───── DATA TO USE ─────

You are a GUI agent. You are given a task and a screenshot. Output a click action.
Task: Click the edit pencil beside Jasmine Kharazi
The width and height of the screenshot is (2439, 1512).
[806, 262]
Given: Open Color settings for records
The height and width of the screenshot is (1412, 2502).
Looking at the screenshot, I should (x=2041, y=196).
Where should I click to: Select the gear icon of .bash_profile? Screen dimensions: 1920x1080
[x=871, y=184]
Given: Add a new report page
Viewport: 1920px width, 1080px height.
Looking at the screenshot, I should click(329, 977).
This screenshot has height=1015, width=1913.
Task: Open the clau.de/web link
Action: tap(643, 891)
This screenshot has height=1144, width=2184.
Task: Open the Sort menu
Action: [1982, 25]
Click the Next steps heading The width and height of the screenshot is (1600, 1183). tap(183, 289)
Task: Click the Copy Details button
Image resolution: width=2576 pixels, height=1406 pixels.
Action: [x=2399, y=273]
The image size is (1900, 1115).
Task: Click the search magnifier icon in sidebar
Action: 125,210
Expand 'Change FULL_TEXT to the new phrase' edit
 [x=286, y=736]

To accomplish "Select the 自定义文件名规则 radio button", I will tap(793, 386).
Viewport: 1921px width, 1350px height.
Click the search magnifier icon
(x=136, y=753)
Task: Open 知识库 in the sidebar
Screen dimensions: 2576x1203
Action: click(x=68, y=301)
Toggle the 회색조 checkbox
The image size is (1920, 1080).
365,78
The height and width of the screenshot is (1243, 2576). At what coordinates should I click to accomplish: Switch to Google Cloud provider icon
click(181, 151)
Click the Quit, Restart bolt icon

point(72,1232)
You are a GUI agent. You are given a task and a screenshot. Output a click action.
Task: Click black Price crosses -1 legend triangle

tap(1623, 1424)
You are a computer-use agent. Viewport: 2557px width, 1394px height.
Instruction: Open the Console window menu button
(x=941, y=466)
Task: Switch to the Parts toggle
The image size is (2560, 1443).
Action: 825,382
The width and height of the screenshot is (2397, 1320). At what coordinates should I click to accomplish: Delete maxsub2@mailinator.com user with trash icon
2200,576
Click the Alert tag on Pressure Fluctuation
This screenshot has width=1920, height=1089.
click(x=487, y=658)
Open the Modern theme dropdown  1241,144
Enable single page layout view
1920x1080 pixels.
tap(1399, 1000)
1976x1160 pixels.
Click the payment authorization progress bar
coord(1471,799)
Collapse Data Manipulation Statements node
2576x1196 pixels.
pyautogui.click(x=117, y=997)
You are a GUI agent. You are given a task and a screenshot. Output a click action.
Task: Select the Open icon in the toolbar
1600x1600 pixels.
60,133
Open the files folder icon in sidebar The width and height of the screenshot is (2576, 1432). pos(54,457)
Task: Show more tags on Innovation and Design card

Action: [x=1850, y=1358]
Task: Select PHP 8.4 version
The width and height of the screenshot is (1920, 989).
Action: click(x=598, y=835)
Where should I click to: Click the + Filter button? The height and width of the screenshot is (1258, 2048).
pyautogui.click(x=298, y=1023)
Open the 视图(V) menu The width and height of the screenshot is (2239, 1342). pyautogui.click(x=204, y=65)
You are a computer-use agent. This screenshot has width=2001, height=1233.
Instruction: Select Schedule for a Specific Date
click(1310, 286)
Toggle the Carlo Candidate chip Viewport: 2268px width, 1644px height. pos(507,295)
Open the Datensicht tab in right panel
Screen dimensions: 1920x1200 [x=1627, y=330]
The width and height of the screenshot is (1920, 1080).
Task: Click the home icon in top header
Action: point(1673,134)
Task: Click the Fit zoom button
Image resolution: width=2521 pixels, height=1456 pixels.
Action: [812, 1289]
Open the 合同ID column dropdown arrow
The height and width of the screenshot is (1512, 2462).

─────

> [EXERCISE BRIEF] Extract exactly and only the lines above from the line containing "Task: Click black" through the line containing "Task: Switch to the Parts toggle", both end lines included.

> [ANSWER SPACE]
Task: Click black Price crosses -1 legend triangle

tap(1623, 1424)
You are a computer-use agent. Viewport: 2557px width, 1394px height.
Instruction: Open the Console window menu button
(x=941, y=466)
Task: Switch to the Parts toggle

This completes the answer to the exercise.